The problem is that it is slower to parse an `IN` query than an `= ANY(array)` query. Because the syntax for an array in PostgreSQL is simple, PostgreSQL can use a faster parser for the array. However, with `IN`, it cannot know the type of the next element in the list. Since `IN (a, 2, (select id from table), null)` is valid SQL, it needs a parser that permits all those scenarios. But with an `{1,2,3}::integer` array, it knows it can only have one layout.

Often people do not discuss the time it takes for the database to parse the SQL query. If you run an ORM, with a one to many relationship between two tables, which are modelled in an application layer, you may wish to preload the children onto the main object. Suppose you are loading thousands, if not millions of objects, and you wish to preload all of their children, your ORM might simply do this by running two SELECTs, first the main object's table, then children's table with the parent IDs of the main objects included in the query.

When using the `IN` syntax, parsing this will be very slow compared to the `= ANY(array)` syntax. I remember running some tests to compare them, and once you get to 100'000 values, `IN` becomes significantly slower compared to `= ANY(array)`. I cannot recall whether it was 100'000 or 1'000'000 values, but at one of them, PostgreSQL just never finished the job with `IN`, where `= ANY (array)` took a couple of seconds.


I'd argue that if you have an IN() with more than a dozen values, you're doing it wrong. Especially so if that's something that your app does often and it needs to be fast (as opposed to one-of analytic queries where you don't care about performance).


If your data is intrinsically shaped like 1:100, what are you supposed to do - issue 10x batches of fetches with 10 elements? Give up on a relational database? Start designing custom sharding schemes to avoid doing the "wrong" thing that might take a few ms longer?

And I'll have you know that we do actually care about the performance of analytic queries. The difference in performance might be minutes vs hours, or hours vs days. Just because it's not as quick as point lookup doesn't mean we are completely time insensitive.


If you're issuing a statement that includes an 'IN' statement with thousands of values, where are those values coming from, how are you getting them? In a relational database, a so large list of values generally indicates that they aren't arbitrary but would come from some table (perhaps with some condition), so the selection would be implemented with a table join - if you're fetching a huge list of IDs from the database and then passing them back as part of a query, that doesn't seem right.

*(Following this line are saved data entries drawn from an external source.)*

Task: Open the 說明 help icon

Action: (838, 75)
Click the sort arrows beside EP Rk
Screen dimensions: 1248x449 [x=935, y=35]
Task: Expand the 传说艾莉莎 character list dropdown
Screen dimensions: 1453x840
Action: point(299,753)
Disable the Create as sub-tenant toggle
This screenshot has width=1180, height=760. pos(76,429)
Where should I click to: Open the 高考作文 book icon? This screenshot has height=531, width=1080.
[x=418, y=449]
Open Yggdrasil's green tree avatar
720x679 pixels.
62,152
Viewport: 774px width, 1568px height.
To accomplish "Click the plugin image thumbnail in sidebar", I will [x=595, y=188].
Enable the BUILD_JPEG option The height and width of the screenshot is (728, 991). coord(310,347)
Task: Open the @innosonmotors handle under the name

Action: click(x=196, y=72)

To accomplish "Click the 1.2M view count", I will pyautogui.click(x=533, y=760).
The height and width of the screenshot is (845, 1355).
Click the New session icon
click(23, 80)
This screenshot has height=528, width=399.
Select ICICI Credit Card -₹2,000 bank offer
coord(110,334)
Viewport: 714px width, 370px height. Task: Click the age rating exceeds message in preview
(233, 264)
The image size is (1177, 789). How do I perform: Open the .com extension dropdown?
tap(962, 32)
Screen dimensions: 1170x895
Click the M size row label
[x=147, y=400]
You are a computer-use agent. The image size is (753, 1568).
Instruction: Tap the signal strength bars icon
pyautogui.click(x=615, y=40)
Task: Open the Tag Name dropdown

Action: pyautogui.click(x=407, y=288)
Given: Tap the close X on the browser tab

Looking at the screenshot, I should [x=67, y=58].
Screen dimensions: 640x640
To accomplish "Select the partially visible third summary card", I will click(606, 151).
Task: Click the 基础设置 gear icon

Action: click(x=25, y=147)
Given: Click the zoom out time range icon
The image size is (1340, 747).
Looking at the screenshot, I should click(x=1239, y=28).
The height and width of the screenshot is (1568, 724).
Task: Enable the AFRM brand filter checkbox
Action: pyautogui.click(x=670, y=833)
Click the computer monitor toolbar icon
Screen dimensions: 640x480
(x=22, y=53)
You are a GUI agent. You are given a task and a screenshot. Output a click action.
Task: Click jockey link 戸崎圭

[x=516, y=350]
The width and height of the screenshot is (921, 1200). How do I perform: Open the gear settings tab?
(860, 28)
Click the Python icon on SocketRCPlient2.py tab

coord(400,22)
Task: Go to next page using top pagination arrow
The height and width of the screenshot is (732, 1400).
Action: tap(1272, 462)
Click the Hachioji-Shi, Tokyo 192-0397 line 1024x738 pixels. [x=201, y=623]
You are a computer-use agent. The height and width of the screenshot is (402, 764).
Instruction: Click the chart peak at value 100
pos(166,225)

In the grandparent comment, "Suppose you are loading thousands, if not millions of objects, and you wish to preload all of their children, your ORM might simply do this by running two SELECTs ..." - well if your ORM is doing something stupid, then you either fix the ORM or work around the ORM to get a reasonable query that will not uselessly send these millions of object IDs back to the database - what a waste of IO.


I was very confused about your comment (because the obvious answer is to use a JOIN), but then I realized you're talking about using a sharded database. To which my response is: don't. Just buy more RAM.

I realize that this doesn't scale indefinitely, but for the 99% of us who just need to manage a few billion rows, it's the right answer.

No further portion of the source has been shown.